Item-finding records:
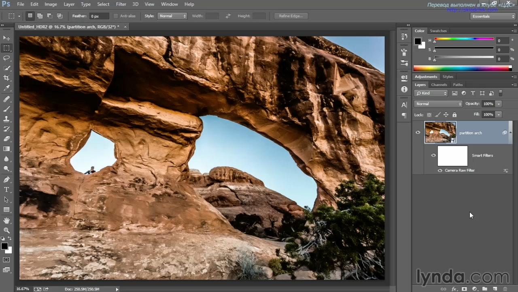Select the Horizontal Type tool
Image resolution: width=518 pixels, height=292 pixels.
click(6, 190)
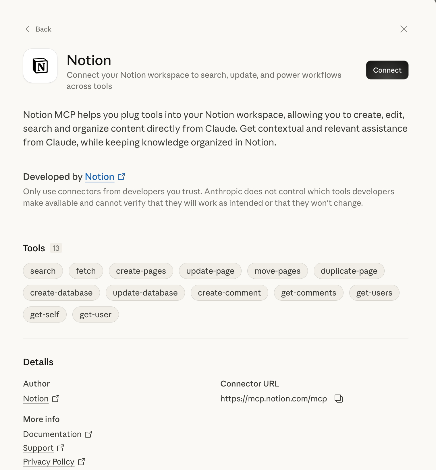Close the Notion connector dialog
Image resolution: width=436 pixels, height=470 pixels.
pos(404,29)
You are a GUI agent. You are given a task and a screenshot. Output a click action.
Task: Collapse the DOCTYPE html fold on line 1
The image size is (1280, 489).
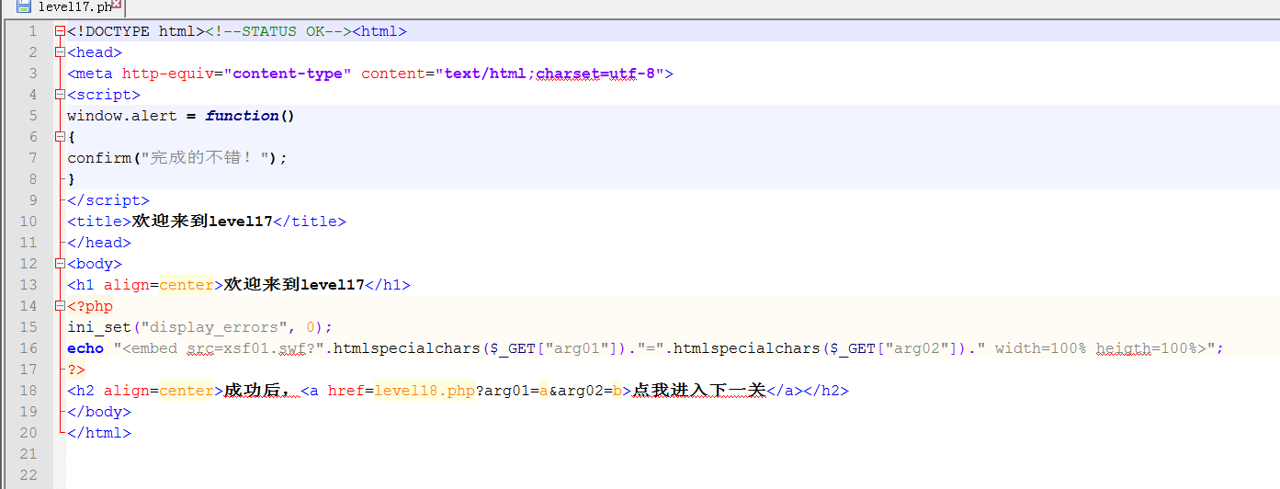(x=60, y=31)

WORK REQUIRED: Quote every line of the records above word for word, with the pictures left out.

TASK RESPONSE:
Select the Horizontal Type tool
Image resolution: width=518 pixels, height=292 pixels.
click(6, 190)
Close the Notion connector dialog
Image resolution: width=436 pixels, height=470 pixels.
pos(404,29)
You are a GUI agent. You are given a task and a screenshot. Output a click action.
Task: Collapse the DOCTYPE html fold on line 1
The image size is (1280, 489).
(x=60, y=31)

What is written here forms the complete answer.